NXIVM exploded into public consciousness in 2017, when Canadian actress and ex-member Sarah Edmondson revealed she’d been coerced, via kompromat, into having the initials of the organization’s volleyball and Ayn Rand-loving leader, Keith Raniere, branded onto her body. Though the brandings, as well as the group’s master-slave dynamic, were ostensibly dreamed up by a women’s group within the organization called DOS, aka “Dominus Obsequious Sororium”—an ersatz Latin phrase that clunkily translates to “master over the slave women”—they were later revealed (surprise!) to have been Raniere’s brain-child, though “brain,” in context, sits uneasily.

Fakery was key to NXIVM, which Raniere (rhymes, appropriately, with racketeer) conceived as an “executive success” program. Based on self-helpy, Scientology-like principles, members were pressured to sign up for endless high-priced classes—whose completion was rewarded with ill-fitting coloured neck “sashes”—in which they were encouraged to reveal their problems, and then assume blame for them. Raniere promoted himself as “Vanguard,” the smartest man in the world, a self-awarded distinction based on his score in an obscure intelligence test later discredited by the Australian Guinness Book of World Records. Ubiquitous video demonstrating Raniere’s rhetorical style—gnomic, faux-deep utterances followed by long, meaningful pauses and beady-eyed stares—suggests less a genius than that guy in your graduate philosophy seminar.

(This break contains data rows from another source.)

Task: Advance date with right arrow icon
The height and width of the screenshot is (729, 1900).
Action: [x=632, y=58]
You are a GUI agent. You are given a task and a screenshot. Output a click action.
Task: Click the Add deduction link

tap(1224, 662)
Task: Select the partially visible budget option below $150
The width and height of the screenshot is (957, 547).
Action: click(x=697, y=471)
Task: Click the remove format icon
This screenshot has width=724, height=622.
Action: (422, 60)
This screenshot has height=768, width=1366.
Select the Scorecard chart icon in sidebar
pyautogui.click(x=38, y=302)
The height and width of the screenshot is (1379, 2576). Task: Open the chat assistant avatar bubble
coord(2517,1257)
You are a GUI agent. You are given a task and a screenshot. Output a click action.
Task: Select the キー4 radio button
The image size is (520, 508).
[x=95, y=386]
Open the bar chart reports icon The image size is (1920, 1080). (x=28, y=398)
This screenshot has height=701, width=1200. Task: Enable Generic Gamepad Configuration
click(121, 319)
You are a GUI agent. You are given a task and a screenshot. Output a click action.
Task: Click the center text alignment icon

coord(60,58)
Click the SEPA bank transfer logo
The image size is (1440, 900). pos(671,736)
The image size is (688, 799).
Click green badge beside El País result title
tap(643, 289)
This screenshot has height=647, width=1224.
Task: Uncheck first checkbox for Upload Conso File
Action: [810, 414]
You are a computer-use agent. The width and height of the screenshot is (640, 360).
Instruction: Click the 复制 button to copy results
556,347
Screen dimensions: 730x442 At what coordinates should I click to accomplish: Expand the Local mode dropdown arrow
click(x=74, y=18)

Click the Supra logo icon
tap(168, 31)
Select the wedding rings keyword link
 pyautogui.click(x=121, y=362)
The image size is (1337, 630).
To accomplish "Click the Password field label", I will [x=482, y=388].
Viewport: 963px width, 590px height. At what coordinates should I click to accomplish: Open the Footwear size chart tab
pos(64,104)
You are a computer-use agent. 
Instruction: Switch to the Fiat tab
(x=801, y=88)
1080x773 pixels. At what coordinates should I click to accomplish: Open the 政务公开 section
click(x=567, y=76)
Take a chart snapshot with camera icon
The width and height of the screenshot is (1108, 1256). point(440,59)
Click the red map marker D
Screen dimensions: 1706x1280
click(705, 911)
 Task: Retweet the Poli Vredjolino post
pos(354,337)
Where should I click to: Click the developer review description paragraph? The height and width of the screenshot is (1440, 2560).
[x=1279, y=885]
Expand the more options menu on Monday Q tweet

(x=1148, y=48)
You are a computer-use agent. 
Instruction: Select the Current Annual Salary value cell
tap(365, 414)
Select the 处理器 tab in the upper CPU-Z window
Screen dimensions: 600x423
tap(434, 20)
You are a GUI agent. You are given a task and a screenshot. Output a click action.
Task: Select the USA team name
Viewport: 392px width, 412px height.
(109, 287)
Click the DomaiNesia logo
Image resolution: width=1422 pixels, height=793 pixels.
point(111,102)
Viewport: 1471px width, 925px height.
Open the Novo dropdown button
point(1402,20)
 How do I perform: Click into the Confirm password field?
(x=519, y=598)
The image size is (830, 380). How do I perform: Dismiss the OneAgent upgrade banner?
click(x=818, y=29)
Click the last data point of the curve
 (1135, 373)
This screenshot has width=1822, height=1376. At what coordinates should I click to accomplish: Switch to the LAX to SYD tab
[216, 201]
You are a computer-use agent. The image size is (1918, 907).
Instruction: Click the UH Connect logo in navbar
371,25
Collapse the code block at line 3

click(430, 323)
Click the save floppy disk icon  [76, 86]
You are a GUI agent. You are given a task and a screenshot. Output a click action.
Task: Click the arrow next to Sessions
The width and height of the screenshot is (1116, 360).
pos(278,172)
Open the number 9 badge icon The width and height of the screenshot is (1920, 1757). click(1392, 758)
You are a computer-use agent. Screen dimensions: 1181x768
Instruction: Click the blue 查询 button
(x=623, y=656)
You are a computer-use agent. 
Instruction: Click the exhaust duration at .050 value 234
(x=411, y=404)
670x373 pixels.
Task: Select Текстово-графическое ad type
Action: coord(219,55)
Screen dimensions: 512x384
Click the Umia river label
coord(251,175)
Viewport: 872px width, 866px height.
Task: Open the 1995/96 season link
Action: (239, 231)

Raniere is easy to mock, though journalist Sarah Berman, whose new book is based on the interviews and research she conducted while covering NXIVM, and Raniere’s trial, for Vice, mostly refrains from doing so. Her writing is clear and business-like, with occasional lapses into colour commentary, as when she describes 1990s Raniere as “goofy and sleepy-eyed, like a sticky-fingered kid after eating too many popsicles.”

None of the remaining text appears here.